## EXERCISE
Repeat word for word, please, only the lines of the material from the one containing "孟德爾松古典音樂 (23, 978)" through its final line, both ends included.

===== SOURCE DATA =====

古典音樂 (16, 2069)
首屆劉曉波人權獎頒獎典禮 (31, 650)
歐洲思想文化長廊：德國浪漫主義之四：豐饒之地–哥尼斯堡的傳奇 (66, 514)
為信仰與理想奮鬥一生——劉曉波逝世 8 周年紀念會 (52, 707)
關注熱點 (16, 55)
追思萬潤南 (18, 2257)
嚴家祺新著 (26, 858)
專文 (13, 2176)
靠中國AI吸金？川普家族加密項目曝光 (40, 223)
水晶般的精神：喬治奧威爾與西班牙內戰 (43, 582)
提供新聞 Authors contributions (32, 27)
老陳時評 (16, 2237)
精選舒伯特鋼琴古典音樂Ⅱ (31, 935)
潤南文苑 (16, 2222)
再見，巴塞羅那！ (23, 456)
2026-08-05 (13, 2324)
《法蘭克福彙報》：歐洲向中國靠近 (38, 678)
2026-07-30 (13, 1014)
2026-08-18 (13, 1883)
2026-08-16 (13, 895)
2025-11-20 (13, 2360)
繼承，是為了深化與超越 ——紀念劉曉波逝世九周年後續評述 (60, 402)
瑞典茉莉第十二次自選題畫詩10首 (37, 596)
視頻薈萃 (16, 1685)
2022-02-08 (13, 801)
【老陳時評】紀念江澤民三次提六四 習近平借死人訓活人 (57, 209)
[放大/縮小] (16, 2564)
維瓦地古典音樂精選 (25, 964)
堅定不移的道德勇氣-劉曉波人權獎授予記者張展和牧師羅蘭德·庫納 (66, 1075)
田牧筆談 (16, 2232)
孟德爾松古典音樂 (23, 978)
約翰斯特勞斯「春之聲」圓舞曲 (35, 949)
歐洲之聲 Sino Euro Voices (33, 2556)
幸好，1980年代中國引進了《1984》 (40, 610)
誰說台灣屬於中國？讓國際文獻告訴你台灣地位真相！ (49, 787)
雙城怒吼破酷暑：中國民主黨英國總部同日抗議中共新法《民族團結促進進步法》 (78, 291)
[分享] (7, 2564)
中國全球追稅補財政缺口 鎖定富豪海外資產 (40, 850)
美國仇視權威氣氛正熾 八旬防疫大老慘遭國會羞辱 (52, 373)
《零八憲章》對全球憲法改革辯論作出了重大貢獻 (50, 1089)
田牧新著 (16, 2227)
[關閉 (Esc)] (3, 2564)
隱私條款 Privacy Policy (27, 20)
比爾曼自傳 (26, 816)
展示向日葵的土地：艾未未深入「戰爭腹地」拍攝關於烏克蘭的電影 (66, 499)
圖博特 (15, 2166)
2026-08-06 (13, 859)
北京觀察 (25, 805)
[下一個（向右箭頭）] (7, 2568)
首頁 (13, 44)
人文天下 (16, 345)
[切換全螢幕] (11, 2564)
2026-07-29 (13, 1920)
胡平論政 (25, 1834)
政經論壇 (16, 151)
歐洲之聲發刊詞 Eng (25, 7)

=====

## SOLUTION TO THE EXERCISE
孟德爾松古典音樂 (23, 978)
約翰斯特勞斯「春之聲」圓舞曲 (35, 949)
歐洲之聲 Sino Euro Voices (33, 2556)
幸好，1980年代中國引進了《1984》 (40, 610)
誰說台灣屬於中國？讓國際文獻告訴你台灣地位真相！ (49, 787)
雙城怒吼破酷暑：中國民主黨英國總部同日抗議中共新法《民族團結促進進步法》 (78, 291)
[分享] (7, 2564)
中國全球追稅補財政缺口 鎖定富豪海外資產 (40, 850)
美國仇視權威氣氛正熾 八旬防疫大老慘遭國會羞辱 (52, 373)
《零八憲章》對全球憲法改革辯論作出了重大貢獻 (50, 1089)
田牧新著 (16, 2227)
[關閉 (Esc)] (3, 2564)
隱私條款 Privacy Policy (27, 20)
比爾曼自傳 (26, 816)
展示向日葵的土地：艾未未深入「戰爭腹地」拍攝關於烏克蘭的電影 (66, 499)
圖博特 (15, 2166)
2026-08-06 (13, 859)
北京觀察 (25, 805)
[下一個（向右箭頭）] (7, 2568)
首頁 (13, 44)
人文天下 (16, 345)
[切換全螢幕] (11, 2564)
2026-07-29 (13, 1920)
胡平論政 (25, 1834)
政經論壇 (16, 151)
歐洲之聲發刊詞 Eng (25, 7)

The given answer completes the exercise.